Дор - Алекс Тарн
Шрифт:
Интервал:
Закладка:
— Ну как, папа, тебе понравилось? — спросил Илюша, уже произнеся свое “спокойной ночи” и получив традиционный поцелуй, но еще задерживая обеими руками сильную отцовскую шею. — Будем ходить?
— А?.. Что?.. — рассеянно пробормотал отец и высвободился без обычной ласковой деликатности. — Куда ходить? Ах, ты об Учителе… Какой удивительный человек, правда? Я даже не думал, что такие бывают. Даже не думал…

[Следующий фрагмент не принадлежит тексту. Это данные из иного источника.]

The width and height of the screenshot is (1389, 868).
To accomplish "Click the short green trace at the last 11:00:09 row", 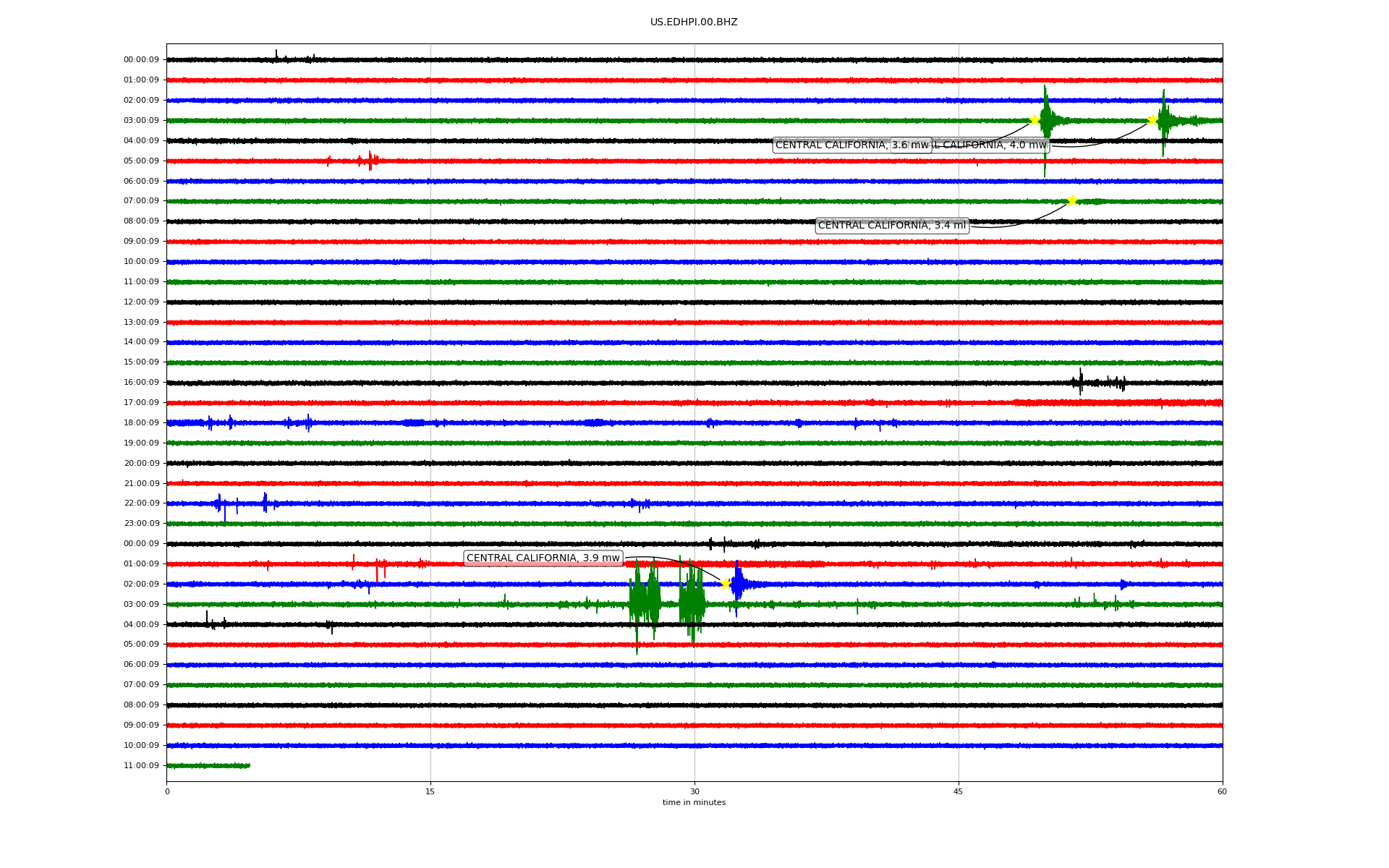I will coord(208,765).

На следующее утро он снова выглядел бодрым и уверенным, и Илюша вздохнул с облегчением, радуясь возвращению к привычной жизненной норме — возвращению, которое очень вскорости проявилось как более чем иллюзорное, поскольку теперь отец был непоколебимо уверен совсем в другом, а вовсе не в том, в чем был столь же непоколебимо уверен раньше. Хотя, с другой стороны, в чем он был уверен раньше?
Много позже, обретя наконец способность думать об этом более-менее спокойно, Илья без конца возвращался мыслями в ту зиму, стараясь понять и определить причину случившейся с отцом перемены, перелома, преображения, напоминавшего скорее легендарные страшилки про оборотней, чем реальную историю человека, казавшегося столь здравомыслящим, трезвым, спокойным, всегда и во всем твердо полагавшимся на собственный рассудок — ясный, устойчивый и упорядоченный, как современный автоматизированный, управляемый компьютерами склад.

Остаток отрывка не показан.